Even At 80, Dame Vivienne Westwood's Message Remains The Same
Buy less, choose well, make it last — the British queen of punk's activism continues to make an impact
Does any fashion designer enjoy the courting of publicity quite as much as Dame Vivienne Westwood? On her 79th birthday, Westwood celebrated by being strapped into a giant birdcage and suspended 10 feet high in front of London’s Old Bailey, in a show of support for Julian Assange.
For her 80th, today? She’s taken over the city’s Piccadilly Lights, and social media, with her new anti-arms trade film, ‘Do Not Buy A Bomb’.
“I have always combined fashion with activism: the one helps the other,” she says. “Maybe fashion can Stop War.”
Now an octogenarian working for over 50 years in the fashion industry, Westwood’s ‘activist moments’ have become as important to her reputation as her ‘catwalk moments’.
Since the early 1970s she has used her platform as a designer to comment on subjects from gender norms, to fracking, to climate change. The punk spirit on which she founded her career is as visible today as it ever was.
Westwood’s career began on London’s King’s Road in 1971 at the boutique SEX which she co-founded with her then-husband, Sex Pistols manager Malcolm McLaren. Their vision to challenge the establishment in the 1980s, and mock Margaret Thatcher’s Government, attracted a lot of attention and a huge following (on the cover of Tatler magazine in 1989, she even dressed as Thatcher, wearing a suit that Thatcher had ordered but not yet collected).
WATCH: Vivienne Westwood spring/summer 2021 Voices Campaign with Luke Brennan
Making original artistic and political statements became a forte. She posed naked for PETA at 73, and attempted to deliver a box of asbestos to 10 Downing Street in 2014, as a Christmas present for David Cameron and a comment on fracking.
To those who are not disciples, Westwood’s continuous stream of bold public stunts may seem like an attention-seeking act. Certainly there have been plenty that didn’t stick (say the garlic bulb necklaces, designed to ward off evil spirits, or the nine-inch platforms that almost made Naomi Campbell break an ankle). But there have also been plenty that have had an impact on wider society.
On her 80th birthday, still in the midst of a pandemic which is further shaping consumer behaviour, perhaps the most significant one to reflect on is her cry for the public to “buy less and buy better”.
Westwood shaved off her hair in 2014 to draw attention to the climate change crisis, announcing that she would not be expanding her fashion business any further due to the contradiction it would present with her anti-consumerist beliefs.
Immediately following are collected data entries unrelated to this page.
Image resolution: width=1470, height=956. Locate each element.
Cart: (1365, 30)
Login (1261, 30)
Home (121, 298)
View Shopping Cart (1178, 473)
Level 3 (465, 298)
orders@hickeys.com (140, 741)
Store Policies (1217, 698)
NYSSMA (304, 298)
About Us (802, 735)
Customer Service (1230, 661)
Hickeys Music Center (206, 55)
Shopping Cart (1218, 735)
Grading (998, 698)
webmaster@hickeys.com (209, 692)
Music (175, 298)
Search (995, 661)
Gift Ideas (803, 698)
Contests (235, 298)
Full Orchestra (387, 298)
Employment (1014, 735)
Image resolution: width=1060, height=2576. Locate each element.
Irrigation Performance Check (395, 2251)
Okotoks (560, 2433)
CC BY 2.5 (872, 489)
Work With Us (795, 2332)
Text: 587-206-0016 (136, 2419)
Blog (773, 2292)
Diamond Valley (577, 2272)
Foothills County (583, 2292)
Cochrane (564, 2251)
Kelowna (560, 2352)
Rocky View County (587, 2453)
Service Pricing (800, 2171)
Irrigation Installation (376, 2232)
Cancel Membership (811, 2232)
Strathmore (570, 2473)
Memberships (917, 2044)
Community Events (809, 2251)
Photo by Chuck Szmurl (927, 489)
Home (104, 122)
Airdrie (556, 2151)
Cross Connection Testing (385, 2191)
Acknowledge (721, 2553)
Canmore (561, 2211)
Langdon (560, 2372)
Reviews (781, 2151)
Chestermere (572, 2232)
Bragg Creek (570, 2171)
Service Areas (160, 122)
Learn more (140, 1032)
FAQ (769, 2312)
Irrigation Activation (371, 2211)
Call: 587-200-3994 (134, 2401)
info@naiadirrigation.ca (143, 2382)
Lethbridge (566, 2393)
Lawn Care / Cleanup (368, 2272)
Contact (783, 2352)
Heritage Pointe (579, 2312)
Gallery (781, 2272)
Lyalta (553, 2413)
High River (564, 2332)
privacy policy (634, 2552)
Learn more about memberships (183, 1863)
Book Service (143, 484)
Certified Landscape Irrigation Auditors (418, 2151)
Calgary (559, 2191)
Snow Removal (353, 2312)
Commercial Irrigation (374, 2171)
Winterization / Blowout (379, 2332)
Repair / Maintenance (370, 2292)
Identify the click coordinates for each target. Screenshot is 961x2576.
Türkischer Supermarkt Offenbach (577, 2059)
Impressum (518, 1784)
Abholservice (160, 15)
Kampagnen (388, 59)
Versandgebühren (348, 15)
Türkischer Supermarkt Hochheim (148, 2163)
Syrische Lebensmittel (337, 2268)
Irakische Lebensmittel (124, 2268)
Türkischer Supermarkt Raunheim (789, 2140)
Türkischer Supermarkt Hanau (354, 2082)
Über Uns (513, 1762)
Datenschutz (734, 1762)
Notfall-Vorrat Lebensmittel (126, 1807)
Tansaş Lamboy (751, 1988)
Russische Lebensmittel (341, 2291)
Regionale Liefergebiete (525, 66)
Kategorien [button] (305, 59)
Instead, she told audiences to purchase less, but better quality and long lasting clothing.
Seven years on, it’s a mantra that is dominating fashion industry discussion now. The number one marketing message at most labels is that customers should “buy less and buy better”. Westwood didn’t invent the motto, but her early backing and vocal promotion of the sentiment were essential to propelling it throughout the fashion industry.
“Vivienne Westwood has a long history of addressing issues including climate change, civil liberties and nuclear disarmament,” said Josef O’Connor, artistic director of CIRCA, her collaborators on the new anti-arms trade film. “[She provokes] others to think afresh and reflect or consider their own actions.”
Writing about Westwood is always engaging. She’s never short of ideas, never not hatching a plan to suspend herself in front of a landmark, or strap a dagger to a supermodel wearing couture. She is a unique character within fashion, and will doubtless continue to set a similar pace in her 80s.